# [Assignment]
Could you show each line of the records that contains the word "card"?

Stored items:

::::

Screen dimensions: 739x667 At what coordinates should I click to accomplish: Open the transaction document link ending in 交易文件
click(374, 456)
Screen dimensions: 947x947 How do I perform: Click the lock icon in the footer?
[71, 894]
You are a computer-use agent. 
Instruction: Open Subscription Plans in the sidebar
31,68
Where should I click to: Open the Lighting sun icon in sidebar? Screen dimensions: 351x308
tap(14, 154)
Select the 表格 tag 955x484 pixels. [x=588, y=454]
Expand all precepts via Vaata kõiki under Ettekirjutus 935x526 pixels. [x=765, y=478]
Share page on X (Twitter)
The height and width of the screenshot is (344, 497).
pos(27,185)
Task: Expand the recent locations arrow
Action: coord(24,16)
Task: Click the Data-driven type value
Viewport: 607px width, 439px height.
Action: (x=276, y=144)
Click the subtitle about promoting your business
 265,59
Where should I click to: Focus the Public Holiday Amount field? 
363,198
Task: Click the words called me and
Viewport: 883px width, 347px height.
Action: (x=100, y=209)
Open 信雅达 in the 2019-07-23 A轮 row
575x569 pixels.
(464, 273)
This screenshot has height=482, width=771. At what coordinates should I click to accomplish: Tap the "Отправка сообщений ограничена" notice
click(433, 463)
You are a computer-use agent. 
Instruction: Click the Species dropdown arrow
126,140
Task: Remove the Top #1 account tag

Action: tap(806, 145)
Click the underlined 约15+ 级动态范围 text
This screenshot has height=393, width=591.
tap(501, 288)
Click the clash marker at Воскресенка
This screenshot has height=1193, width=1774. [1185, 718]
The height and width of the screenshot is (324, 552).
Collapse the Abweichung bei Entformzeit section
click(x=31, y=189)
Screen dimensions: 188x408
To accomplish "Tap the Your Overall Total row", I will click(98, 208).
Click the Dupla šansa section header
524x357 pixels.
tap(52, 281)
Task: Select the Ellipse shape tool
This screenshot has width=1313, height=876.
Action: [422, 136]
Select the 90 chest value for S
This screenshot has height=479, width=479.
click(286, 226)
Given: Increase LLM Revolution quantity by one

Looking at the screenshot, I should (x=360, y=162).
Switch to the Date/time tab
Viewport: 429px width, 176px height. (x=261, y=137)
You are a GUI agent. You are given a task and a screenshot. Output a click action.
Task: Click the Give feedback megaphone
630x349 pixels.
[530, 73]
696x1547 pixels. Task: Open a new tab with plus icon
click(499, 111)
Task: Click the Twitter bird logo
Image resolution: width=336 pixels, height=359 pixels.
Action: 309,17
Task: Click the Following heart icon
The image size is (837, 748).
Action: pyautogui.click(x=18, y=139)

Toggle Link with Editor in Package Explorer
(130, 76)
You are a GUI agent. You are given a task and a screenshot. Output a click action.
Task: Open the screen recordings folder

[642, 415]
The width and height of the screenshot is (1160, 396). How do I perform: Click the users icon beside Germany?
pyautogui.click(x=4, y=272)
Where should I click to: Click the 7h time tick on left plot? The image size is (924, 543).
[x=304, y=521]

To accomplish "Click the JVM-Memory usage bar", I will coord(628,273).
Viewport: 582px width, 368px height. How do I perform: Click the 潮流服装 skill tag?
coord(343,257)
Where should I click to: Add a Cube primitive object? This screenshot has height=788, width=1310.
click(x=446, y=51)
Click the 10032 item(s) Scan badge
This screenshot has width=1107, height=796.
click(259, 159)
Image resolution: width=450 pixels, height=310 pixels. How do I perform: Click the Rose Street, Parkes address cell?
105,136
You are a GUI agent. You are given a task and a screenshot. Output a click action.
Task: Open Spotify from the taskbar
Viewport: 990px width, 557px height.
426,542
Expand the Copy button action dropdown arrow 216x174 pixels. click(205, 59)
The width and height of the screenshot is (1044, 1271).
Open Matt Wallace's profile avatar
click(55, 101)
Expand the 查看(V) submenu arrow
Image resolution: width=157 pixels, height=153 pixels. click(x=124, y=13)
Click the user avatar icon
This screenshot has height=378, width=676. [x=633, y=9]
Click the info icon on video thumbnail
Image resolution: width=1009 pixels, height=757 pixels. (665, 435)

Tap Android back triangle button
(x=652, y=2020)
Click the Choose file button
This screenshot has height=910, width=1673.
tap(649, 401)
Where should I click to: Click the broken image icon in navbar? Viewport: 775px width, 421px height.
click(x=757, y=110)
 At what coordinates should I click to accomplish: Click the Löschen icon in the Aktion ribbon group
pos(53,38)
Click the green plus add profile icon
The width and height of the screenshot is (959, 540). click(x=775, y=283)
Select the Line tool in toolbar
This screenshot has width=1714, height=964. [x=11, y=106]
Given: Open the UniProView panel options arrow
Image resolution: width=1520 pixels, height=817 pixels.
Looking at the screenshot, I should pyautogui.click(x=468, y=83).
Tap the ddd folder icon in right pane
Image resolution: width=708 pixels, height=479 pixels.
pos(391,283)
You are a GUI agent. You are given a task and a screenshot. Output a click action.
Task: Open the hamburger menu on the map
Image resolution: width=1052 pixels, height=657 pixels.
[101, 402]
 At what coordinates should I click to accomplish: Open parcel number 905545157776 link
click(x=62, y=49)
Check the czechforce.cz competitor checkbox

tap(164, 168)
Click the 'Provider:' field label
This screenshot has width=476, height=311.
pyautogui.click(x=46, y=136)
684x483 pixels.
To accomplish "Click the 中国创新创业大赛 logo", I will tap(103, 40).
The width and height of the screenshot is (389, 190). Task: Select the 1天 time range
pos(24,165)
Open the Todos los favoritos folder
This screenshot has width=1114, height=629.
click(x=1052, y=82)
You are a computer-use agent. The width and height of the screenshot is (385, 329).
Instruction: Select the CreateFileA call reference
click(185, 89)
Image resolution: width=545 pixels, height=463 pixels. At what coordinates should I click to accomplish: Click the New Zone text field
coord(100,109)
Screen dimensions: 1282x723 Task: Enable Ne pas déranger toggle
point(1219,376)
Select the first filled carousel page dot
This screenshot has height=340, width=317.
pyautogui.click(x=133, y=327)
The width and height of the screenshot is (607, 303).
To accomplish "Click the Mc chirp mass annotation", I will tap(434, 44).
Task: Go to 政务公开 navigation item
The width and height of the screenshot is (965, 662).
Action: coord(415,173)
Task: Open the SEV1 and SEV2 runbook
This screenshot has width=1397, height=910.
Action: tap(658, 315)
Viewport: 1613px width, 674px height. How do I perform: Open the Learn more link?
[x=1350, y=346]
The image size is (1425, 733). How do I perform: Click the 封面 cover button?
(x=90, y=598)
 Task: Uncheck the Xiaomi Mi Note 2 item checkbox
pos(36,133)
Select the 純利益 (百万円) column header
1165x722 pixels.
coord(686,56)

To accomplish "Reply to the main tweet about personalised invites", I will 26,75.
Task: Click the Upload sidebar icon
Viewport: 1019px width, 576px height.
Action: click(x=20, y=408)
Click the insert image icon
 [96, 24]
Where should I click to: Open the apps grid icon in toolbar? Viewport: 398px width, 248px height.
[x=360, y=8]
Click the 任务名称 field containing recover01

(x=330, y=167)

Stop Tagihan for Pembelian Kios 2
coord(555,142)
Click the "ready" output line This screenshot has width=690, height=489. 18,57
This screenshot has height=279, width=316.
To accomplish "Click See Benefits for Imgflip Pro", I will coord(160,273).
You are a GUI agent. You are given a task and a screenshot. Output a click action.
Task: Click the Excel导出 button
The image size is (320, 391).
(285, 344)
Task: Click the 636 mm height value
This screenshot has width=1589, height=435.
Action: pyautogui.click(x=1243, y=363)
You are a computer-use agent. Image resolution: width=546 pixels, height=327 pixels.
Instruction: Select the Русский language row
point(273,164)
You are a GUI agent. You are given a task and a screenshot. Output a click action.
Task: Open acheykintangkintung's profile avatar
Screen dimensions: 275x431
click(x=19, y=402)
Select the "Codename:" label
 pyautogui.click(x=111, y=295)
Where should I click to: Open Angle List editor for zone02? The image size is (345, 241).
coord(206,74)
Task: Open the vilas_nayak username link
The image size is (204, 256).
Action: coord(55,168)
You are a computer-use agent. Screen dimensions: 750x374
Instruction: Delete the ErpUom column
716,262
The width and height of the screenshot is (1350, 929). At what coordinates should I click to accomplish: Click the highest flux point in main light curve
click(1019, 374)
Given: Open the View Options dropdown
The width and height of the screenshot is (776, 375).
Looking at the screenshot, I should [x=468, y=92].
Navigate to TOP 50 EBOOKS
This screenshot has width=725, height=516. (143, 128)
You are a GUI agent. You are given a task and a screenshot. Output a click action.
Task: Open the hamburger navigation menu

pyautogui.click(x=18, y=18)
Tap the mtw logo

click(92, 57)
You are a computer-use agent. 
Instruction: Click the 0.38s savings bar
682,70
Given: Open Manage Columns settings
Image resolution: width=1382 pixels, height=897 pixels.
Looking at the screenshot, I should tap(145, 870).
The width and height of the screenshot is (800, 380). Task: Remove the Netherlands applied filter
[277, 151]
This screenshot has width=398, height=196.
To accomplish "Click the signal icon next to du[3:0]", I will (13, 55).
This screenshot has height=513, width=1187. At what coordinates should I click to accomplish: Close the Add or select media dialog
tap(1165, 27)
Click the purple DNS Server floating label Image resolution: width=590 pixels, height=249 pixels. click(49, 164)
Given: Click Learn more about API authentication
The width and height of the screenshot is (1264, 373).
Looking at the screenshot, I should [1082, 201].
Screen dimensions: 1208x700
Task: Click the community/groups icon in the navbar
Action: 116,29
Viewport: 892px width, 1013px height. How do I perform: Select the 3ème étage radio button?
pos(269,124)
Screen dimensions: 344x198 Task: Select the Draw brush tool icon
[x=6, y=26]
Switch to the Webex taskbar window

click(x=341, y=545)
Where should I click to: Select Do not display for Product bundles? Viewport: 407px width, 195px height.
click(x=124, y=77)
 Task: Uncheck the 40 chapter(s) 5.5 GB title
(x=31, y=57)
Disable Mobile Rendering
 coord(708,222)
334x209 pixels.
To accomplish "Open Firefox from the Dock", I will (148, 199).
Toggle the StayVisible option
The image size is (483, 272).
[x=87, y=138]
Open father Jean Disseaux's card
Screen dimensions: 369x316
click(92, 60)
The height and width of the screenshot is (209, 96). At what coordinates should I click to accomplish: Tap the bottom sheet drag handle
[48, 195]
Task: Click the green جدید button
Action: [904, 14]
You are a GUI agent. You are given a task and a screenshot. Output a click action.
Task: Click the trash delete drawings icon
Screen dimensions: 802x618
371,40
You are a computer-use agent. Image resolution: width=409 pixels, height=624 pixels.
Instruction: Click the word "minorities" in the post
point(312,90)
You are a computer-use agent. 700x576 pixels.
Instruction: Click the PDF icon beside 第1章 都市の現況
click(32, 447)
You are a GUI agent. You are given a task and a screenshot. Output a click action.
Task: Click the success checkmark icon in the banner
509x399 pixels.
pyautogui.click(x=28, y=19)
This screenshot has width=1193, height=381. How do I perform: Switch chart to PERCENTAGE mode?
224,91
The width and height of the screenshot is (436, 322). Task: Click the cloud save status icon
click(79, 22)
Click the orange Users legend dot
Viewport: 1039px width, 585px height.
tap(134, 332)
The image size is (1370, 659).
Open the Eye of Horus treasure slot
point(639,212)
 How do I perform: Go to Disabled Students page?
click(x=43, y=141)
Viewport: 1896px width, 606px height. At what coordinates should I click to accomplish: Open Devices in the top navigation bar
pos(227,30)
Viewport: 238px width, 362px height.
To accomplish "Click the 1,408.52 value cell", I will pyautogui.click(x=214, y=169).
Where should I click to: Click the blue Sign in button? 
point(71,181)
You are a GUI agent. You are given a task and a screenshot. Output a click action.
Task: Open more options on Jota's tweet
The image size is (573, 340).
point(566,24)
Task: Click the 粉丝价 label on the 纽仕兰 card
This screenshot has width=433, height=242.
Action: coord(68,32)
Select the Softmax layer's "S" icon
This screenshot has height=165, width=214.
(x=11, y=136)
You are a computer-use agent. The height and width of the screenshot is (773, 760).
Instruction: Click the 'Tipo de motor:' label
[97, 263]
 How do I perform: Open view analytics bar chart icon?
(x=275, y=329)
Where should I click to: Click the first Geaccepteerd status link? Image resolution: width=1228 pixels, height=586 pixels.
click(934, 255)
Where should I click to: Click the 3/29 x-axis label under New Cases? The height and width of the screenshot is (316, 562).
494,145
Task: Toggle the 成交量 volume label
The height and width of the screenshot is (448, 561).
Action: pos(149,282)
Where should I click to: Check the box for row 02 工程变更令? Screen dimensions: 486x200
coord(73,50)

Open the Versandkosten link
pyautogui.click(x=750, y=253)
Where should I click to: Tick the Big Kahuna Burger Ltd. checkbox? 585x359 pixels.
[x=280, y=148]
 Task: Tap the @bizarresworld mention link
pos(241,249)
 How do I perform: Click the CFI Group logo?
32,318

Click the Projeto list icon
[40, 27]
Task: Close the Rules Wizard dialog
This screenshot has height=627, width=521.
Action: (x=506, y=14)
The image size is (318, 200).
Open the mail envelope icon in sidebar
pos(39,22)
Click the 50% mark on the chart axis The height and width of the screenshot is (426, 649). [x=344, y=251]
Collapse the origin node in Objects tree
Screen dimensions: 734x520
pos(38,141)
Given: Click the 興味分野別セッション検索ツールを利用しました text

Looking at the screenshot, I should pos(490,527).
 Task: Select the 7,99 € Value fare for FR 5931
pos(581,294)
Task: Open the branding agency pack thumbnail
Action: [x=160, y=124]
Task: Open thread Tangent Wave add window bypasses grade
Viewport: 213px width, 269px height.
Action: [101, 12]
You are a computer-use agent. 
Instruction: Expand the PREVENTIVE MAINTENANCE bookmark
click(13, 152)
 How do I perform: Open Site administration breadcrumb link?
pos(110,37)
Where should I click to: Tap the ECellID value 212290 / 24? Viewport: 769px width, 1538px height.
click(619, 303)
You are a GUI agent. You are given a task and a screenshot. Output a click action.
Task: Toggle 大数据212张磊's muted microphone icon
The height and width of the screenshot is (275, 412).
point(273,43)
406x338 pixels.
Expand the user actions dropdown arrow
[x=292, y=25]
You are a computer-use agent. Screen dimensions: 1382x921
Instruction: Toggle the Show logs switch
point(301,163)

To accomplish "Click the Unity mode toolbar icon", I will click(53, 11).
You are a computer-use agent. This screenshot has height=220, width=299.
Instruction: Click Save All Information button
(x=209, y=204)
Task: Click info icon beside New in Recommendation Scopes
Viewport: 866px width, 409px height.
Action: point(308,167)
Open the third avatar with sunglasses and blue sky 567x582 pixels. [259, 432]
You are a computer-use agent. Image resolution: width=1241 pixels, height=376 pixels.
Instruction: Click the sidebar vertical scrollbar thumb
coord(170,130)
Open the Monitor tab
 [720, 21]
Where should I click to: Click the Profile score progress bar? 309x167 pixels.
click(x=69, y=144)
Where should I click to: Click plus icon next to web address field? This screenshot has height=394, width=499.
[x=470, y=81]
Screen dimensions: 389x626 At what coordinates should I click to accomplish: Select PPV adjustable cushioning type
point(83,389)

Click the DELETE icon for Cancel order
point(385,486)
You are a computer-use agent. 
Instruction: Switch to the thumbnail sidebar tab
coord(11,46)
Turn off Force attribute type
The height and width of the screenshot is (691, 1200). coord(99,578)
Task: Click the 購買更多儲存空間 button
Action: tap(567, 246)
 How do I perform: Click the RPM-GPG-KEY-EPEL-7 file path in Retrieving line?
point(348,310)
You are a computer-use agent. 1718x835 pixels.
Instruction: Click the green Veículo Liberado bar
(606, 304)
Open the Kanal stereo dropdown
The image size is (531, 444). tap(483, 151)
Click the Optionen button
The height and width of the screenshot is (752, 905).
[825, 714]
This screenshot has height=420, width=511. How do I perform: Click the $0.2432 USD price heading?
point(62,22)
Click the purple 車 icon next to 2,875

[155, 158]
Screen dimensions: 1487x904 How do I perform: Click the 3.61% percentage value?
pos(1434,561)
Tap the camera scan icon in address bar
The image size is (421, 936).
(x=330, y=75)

::::

# [Result]
Open father Jean Disseaux's card
Task: Click the 粉丝价 label on the 纽仕兰 card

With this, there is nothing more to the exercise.